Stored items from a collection
☆ ☆ ☆ ☆ ☆ ☆ ☆

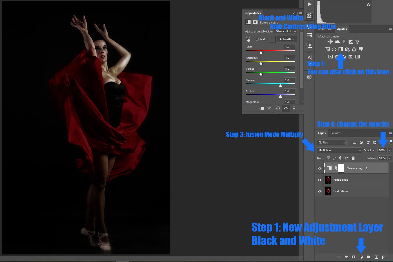Open the Opacidad slider dropdown arrow
Image resolution: width=393 pixels, height=262 pixels.
[x=390, y=150]
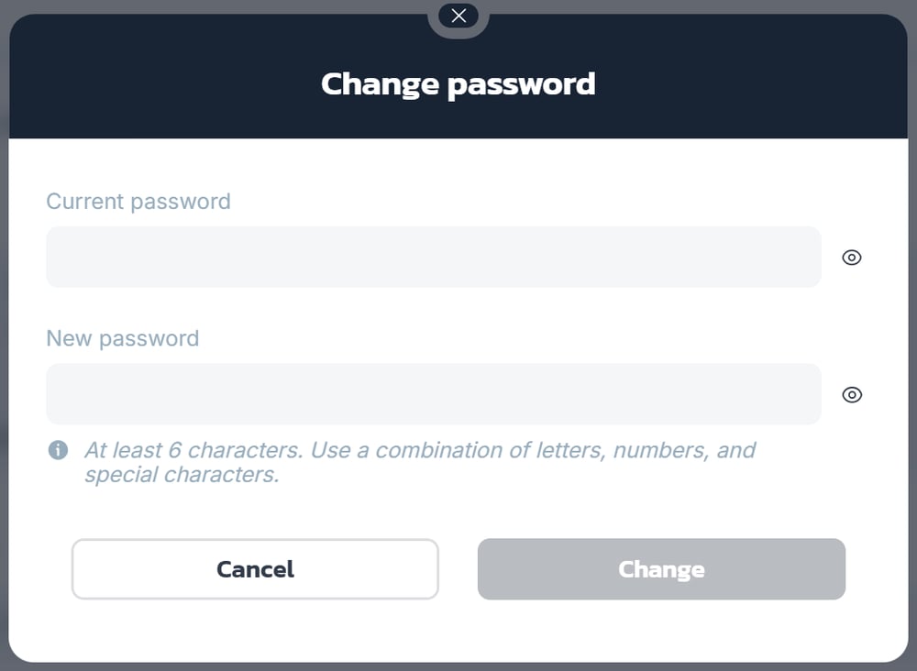Close the Change password dialog with X
The image size is (917, 671).
click(459, 16)
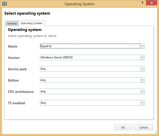
Task: Open the Service pack dropdown arrow
Action: click(x=142, y=69)
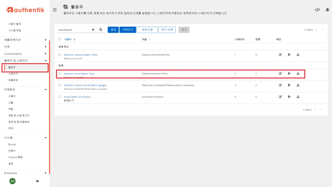
Task: Click the search magnifier icon
Action: 101,30
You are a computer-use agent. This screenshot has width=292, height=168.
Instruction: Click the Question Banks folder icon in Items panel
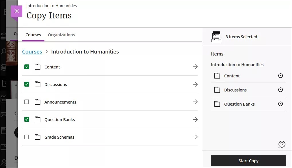217,104
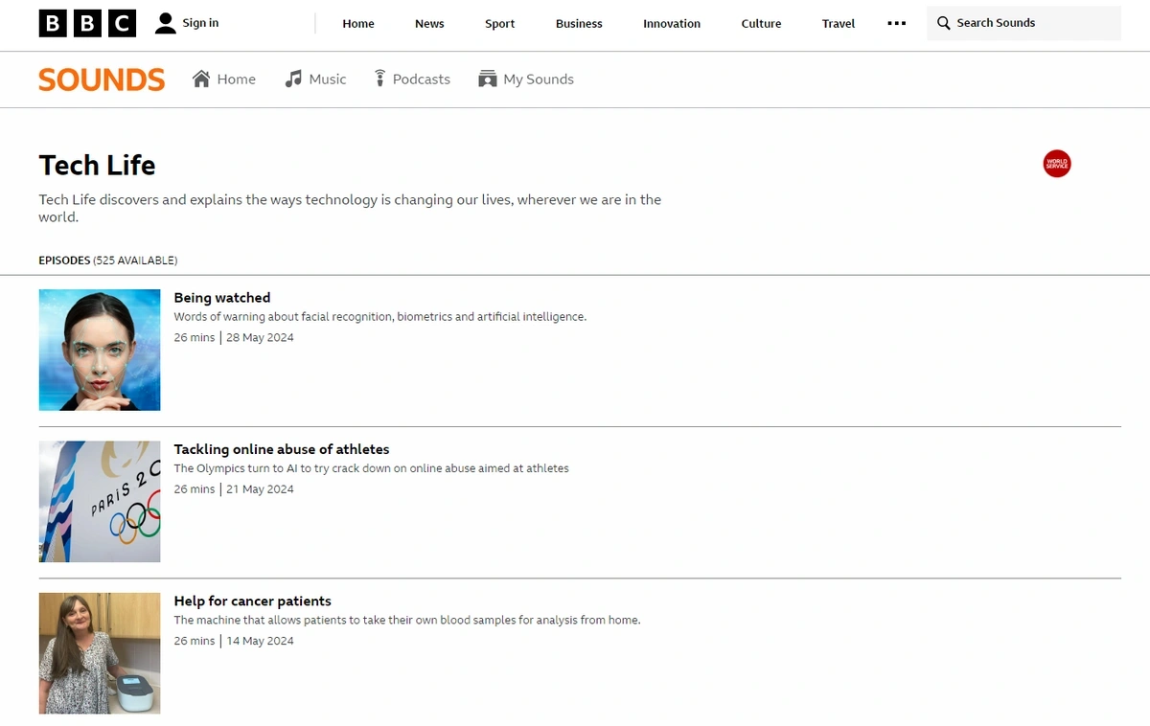Viewport: 1150px width, 726px height.
Task: Click the Sounds Home house icon
Action: [201, 79]
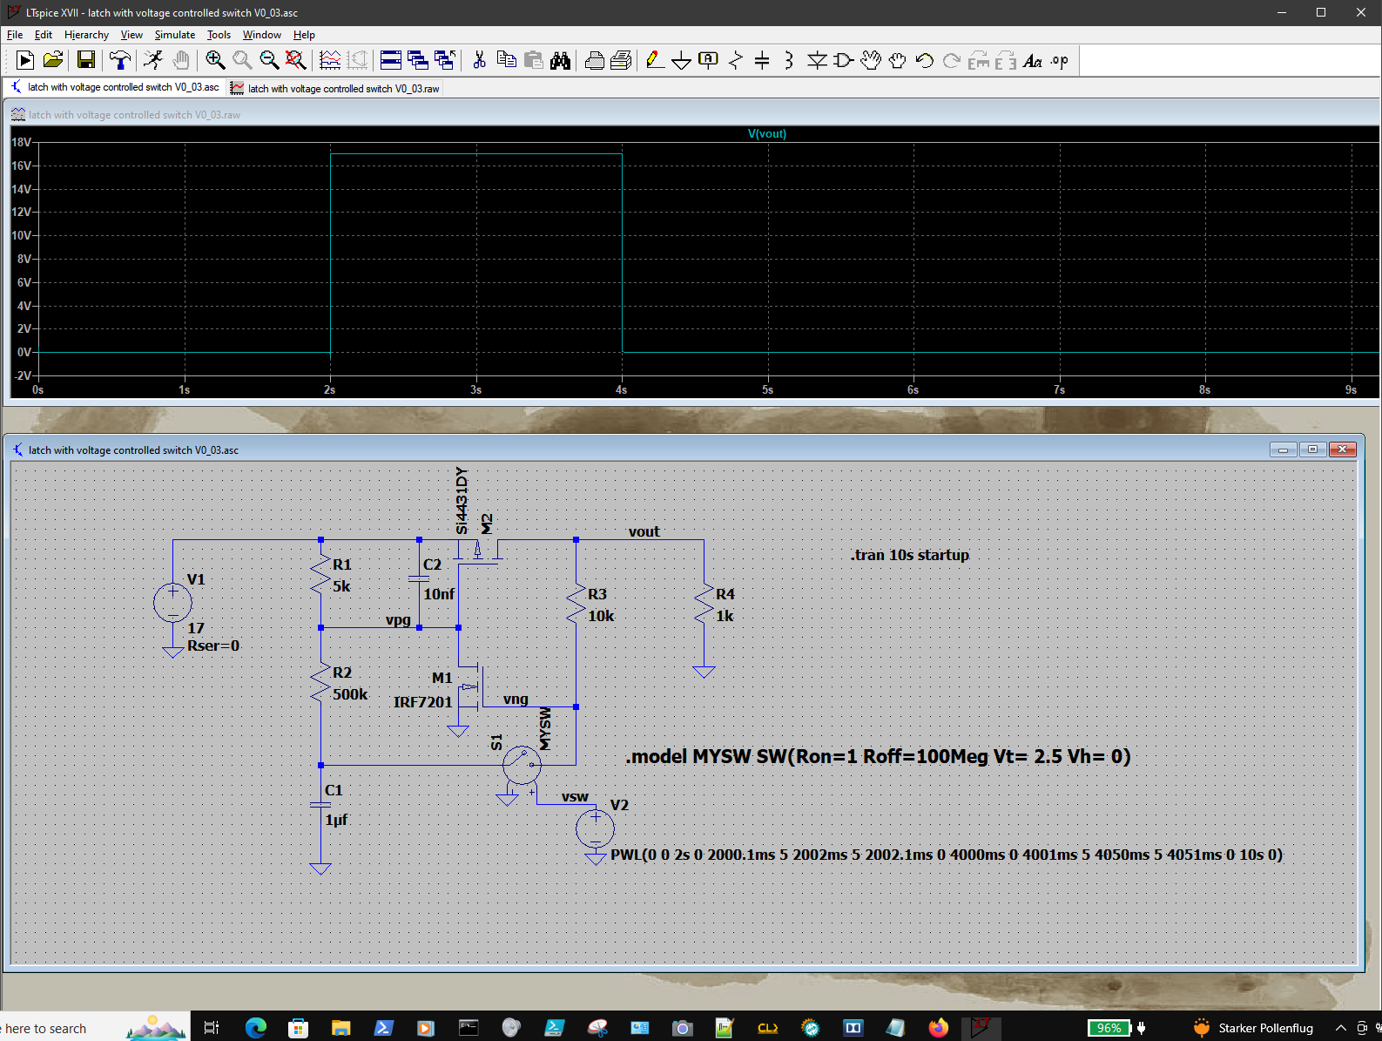Select the Inductor tool in toolbar
Image resolution: width=1382 pixels, height=1041 pixels.
click(x=789, y=60)
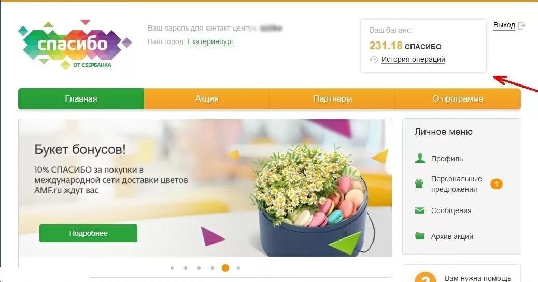Click the folder icon for Архив акций
The image size is (538, 282).
click(420, 236)
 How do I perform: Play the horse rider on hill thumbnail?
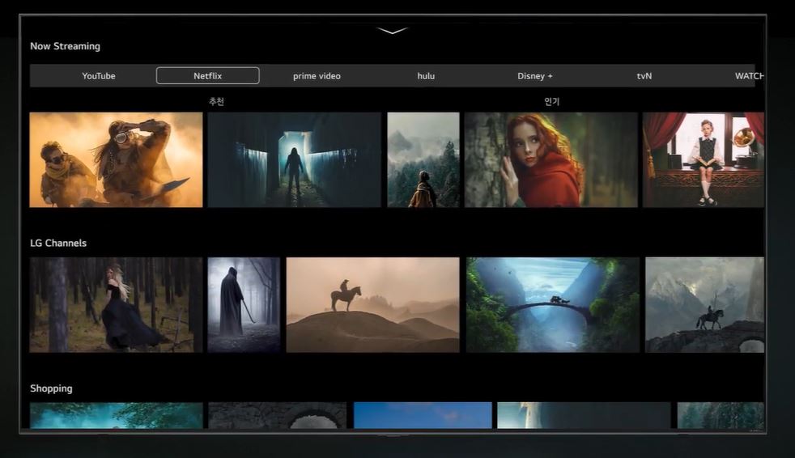372,305
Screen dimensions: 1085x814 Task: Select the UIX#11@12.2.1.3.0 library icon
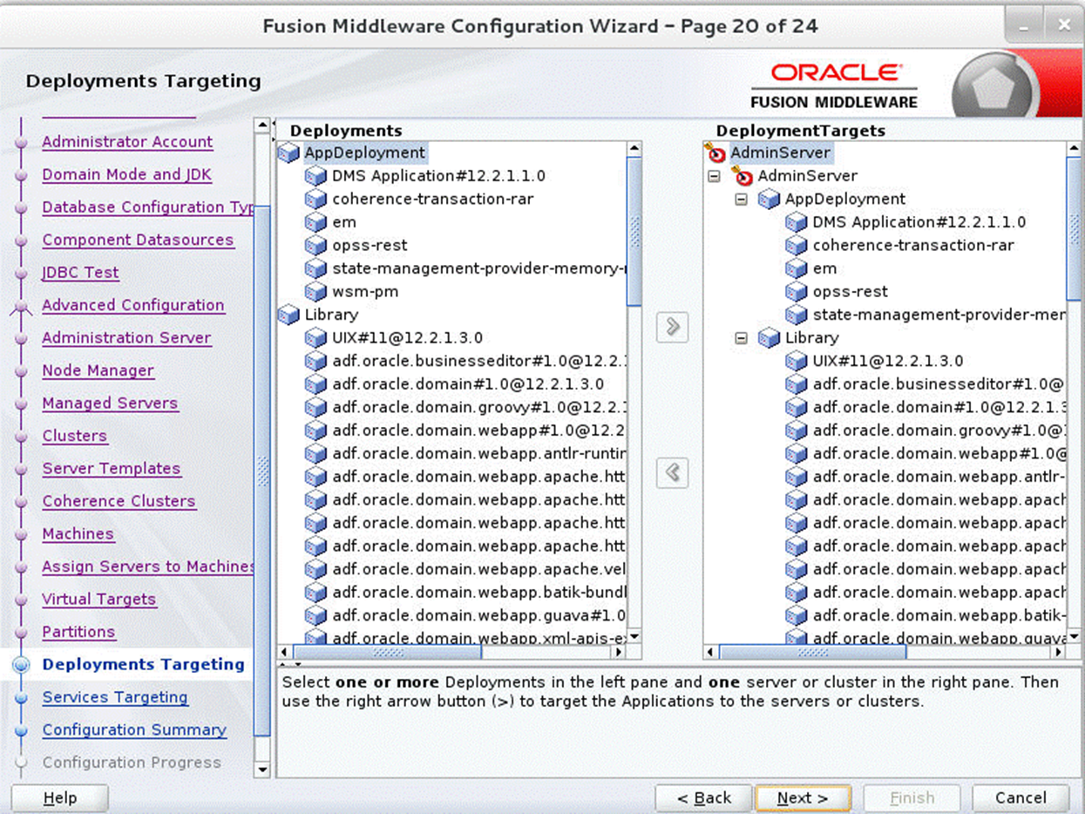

☆ ☆ ☆ ☆ ☆ ☆ ☆

What the task requires:
Your copy should begin at the line containing "How do I perform: Play" and end at the last line of the data above, matching each line exactly and holding no pictures.

Answer section:
 How do I perform: Play the horse rider on hill thumbnail?
372,305
Screen dimensions: 1085x814 Task: Select the UIX#11@12.2.1.3.0 library icon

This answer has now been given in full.